* [Directions] Bring together every line in the data that includes "will".

* [Extracted data]
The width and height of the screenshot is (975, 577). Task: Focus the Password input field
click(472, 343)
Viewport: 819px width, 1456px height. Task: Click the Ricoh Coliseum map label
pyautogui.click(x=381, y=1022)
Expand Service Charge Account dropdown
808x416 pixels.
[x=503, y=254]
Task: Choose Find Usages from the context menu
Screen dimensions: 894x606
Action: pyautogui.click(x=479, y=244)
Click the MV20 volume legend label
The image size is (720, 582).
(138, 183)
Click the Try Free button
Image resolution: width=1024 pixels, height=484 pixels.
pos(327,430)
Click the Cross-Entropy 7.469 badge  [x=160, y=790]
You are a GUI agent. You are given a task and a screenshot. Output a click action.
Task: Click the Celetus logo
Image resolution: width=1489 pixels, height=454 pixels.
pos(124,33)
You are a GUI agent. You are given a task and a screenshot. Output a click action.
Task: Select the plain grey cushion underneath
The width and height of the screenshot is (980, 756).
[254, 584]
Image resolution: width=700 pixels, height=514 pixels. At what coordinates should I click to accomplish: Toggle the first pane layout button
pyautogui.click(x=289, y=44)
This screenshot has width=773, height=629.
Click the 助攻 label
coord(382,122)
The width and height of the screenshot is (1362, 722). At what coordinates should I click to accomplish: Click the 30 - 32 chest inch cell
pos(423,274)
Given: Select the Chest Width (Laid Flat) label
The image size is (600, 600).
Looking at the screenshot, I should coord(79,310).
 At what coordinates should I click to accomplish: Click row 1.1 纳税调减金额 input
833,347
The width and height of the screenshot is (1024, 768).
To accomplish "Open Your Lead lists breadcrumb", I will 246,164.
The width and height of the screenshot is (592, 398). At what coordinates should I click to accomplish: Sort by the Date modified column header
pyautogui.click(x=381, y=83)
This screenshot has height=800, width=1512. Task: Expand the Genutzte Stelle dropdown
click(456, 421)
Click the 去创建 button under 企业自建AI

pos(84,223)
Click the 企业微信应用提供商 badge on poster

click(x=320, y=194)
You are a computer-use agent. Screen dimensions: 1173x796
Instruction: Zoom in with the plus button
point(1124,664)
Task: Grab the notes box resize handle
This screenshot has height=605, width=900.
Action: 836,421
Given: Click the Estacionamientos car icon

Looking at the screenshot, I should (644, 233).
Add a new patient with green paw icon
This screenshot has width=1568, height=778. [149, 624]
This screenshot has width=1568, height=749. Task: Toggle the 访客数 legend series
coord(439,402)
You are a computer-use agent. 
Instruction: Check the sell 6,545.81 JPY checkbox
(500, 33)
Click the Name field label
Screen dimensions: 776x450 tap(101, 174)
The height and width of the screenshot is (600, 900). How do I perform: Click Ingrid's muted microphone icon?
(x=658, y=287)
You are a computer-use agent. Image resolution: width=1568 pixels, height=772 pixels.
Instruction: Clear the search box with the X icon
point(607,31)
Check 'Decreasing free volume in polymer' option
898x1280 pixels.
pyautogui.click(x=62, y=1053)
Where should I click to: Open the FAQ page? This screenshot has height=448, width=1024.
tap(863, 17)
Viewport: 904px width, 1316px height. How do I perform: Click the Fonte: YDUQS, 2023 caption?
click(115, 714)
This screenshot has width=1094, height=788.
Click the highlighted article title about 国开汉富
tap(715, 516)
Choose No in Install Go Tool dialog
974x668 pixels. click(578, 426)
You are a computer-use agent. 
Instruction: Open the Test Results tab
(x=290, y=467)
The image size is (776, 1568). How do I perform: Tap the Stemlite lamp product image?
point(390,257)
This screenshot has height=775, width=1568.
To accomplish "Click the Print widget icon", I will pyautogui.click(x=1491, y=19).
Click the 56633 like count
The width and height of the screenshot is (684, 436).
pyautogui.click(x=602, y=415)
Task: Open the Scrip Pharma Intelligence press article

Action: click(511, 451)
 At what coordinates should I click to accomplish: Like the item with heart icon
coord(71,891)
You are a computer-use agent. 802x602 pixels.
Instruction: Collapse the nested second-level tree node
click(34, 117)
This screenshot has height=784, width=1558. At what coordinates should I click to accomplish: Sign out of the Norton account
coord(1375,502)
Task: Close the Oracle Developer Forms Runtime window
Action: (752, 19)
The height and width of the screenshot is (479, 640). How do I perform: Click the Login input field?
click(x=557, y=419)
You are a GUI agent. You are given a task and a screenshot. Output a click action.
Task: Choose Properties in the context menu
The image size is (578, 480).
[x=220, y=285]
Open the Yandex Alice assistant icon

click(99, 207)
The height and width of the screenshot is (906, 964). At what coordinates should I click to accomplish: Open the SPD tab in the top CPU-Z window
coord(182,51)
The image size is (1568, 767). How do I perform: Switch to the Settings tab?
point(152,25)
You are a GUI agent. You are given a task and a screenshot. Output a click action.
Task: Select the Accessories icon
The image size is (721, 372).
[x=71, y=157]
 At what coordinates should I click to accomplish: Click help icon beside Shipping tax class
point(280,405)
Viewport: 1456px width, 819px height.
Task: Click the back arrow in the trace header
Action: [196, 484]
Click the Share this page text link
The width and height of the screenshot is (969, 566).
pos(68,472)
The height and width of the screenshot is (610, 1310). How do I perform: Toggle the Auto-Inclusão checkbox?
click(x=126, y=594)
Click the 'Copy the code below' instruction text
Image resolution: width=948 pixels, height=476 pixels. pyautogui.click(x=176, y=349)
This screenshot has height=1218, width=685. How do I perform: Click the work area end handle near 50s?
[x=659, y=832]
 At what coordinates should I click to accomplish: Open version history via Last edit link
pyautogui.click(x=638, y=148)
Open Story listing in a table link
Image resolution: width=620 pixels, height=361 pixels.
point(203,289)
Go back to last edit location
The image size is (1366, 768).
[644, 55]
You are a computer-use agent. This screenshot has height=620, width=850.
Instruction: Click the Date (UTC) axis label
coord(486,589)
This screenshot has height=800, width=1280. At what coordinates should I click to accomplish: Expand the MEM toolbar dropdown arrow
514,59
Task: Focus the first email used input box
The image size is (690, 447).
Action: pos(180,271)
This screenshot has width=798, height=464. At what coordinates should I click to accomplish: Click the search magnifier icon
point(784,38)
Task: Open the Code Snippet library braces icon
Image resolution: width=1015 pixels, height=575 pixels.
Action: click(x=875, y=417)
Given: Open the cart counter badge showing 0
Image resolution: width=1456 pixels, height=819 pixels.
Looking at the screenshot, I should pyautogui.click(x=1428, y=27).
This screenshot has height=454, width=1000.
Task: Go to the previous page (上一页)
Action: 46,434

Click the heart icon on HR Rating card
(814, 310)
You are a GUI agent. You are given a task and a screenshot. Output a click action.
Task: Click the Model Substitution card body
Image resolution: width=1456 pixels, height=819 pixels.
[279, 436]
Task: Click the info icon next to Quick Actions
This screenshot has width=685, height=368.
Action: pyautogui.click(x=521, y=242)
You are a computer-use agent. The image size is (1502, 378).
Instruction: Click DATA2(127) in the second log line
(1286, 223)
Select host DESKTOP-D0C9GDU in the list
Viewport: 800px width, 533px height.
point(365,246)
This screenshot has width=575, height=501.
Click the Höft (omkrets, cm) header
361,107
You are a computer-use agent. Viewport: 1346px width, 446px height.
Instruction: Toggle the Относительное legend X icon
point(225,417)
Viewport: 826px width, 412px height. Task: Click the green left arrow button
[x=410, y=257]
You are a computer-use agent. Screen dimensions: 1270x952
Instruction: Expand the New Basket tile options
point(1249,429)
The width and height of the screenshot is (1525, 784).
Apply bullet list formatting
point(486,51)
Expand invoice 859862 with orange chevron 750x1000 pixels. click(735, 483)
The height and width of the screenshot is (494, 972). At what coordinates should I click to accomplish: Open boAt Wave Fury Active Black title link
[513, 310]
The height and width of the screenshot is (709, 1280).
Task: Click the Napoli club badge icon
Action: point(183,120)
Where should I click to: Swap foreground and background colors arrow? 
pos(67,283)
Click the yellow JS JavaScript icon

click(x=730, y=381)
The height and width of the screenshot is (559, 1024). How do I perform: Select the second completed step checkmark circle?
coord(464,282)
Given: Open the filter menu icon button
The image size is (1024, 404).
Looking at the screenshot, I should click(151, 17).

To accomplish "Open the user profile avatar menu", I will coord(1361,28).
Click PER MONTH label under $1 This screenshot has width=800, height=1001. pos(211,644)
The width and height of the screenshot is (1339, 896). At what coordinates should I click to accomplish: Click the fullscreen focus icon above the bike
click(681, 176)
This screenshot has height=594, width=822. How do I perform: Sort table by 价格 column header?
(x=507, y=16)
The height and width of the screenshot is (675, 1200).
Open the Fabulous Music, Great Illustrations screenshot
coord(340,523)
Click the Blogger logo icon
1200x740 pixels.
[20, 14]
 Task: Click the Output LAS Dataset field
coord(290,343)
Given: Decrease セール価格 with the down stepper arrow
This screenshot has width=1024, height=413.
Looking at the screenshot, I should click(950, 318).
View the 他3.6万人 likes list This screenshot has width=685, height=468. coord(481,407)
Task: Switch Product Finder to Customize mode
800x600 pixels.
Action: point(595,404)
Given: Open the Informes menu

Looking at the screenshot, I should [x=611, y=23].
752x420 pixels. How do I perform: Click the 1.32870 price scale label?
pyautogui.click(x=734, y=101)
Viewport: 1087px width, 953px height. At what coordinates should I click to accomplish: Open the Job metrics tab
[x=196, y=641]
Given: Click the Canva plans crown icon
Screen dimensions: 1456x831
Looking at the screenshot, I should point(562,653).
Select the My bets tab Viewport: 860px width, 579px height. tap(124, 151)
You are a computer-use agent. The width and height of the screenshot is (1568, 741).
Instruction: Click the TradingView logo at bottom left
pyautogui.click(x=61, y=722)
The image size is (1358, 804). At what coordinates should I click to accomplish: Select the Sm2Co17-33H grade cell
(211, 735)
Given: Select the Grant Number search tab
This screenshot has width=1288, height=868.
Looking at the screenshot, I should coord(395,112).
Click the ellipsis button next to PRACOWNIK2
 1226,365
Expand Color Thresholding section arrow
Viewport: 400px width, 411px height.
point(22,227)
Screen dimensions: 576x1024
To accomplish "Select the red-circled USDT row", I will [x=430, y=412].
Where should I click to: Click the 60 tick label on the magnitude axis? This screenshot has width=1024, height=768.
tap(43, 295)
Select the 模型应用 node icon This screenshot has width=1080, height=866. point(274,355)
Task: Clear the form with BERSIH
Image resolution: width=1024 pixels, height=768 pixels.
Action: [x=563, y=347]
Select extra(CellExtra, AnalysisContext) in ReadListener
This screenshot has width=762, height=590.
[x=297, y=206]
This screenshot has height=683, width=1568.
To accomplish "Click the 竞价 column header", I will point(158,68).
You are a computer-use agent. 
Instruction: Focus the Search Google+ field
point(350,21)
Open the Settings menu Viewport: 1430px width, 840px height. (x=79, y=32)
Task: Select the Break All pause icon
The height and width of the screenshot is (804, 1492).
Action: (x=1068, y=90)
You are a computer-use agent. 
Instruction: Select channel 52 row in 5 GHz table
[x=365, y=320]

* [Solution to the exercise]
To accomplish "Open Your Lead lists breadcrumb", I will 246,164.
To accomplish "Click the Print widget icon", I will pyautogui.click(x=1491, y=19).
To accomplish "Open the user profile avatar menu", I will coord(1361,28).
To accomplish "Select the red-circled USDT row", I will [x=430, y=412].
To accomplish "Click the 竞价 column header", I will point(158,68).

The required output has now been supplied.